>>

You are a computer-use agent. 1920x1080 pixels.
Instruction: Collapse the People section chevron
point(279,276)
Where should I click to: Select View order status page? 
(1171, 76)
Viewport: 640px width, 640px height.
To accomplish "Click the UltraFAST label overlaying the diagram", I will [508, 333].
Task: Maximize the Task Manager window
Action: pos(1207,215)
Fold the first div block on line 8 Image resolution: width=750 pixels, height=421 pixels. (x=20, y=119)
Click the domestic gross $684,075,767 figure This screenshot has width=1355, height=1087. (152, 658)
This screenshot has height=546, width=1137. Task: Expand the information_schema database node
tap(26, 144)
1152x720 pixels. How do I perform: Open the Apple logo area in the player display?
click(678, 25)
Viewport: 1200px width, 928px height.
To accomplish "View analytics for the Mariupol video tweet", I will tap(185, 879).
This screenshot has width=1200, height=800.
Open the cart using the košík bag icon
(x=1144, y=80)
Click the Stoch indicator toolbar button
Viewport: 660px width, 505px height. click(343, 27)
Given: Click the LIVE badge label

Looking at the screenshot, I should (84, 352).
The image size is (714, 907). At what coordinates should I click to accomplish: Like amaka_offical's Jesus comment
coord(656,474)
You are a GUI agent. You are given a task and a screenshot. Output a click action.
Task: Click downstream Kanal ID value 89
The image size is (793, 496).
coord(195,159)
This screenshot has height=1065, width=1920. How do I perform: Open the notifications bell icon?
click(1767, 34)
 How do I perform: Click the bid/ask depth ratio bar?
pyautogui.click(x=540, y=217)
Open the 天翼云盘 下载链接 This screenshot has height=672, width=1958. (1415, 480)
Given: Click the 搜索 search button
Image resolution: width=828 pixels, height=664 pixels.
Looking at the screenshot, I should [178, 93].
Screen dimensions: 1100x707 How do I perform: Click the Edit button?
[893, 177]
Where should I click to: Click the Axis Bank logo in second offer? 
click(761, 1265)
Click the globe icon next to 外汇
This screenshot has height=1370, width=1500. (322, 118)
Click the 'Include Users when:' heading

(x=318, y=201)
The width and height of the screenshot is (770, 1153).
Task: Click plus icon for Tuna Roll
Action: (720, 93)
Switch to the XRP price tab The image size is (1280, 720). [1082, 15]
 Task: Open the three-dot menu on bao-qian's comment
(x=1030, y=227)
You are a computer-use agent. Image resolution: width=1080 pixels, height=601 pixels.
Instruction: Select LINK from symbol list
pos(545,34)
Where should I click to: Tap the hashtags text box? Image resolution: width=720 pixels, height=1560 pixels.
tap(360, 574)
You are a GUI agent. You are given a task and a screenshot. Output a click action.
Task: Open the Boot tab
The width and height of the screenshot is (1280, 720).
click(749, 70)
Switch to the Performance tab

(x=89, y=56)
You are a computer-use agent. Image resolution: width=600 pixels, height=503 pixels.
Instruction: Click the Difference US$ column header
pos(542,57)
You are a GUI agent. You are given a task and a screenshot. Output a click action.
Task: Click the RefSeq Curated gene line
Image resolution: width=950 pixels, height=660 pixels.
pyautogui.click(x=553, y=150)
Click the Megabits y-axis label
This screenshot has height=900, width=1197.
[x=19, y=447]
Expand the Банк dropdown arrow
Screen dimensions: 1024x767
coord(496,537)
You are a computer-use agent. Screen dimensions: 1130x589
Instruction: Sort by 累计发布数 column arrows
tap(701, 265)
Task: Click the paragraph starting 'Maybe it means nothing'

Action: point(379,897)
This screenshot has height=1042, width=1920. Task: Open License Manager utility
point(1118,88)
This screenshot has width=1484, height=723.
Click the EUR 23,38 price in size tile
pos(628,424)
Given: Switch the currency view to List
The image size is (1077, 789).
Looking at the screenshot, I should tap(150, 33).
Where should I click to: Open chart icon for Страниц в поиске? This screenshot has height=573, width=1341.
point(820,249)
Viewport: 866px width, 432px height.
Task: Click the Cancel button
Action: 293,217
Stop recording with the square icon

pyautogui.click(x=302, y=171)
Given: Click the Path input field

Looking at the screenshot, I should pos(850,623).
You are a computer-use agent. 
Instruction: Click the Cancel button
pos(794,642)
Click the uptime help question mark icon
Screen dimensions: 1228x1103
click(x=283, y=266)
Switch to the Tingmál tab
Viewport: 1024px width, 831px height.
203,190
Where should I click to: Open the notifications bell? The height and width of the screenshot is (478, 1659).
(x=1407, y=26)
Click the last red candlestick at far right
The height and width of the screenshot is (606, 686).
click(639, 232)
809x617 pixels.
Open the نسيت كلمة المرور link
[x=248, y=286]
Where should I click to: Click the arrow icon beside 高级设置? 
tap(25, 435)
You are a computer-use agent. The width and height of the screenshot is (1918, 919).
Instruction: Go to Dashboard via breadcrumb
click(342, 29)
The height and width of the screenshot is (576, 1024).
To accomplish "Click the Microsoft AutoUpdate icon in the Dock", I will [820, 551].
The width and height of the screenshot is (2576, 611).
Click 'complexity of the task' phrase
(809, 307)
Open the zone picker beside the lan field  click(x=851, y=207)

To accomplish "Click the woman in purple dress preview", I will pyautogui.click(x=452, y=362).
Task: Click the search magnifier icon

<<

WORK ITEM: Repeat only the lines above, from the first line of the entries through the line that contains "Fold the first", including both ends.

SOLUTION TO THIS EXERCISE:
You are a computer-use agent. 1920x1080 pixels.
Instruction: Collapse the People section chevron
point(279,276)
Where should I click to: Select View order status page? 
(1171, 76)
Viewport: 640px width, 640px height.
To accomplish "Click the UltraFAST label overlaying the diagram", I will [508, 333].
Task: Maximize the Task Manager window
Action: pos(1207,215)
Fold the first div block on line 8 Image resolution: width=750 pixels, height=421 pixels. (x=20, y=119)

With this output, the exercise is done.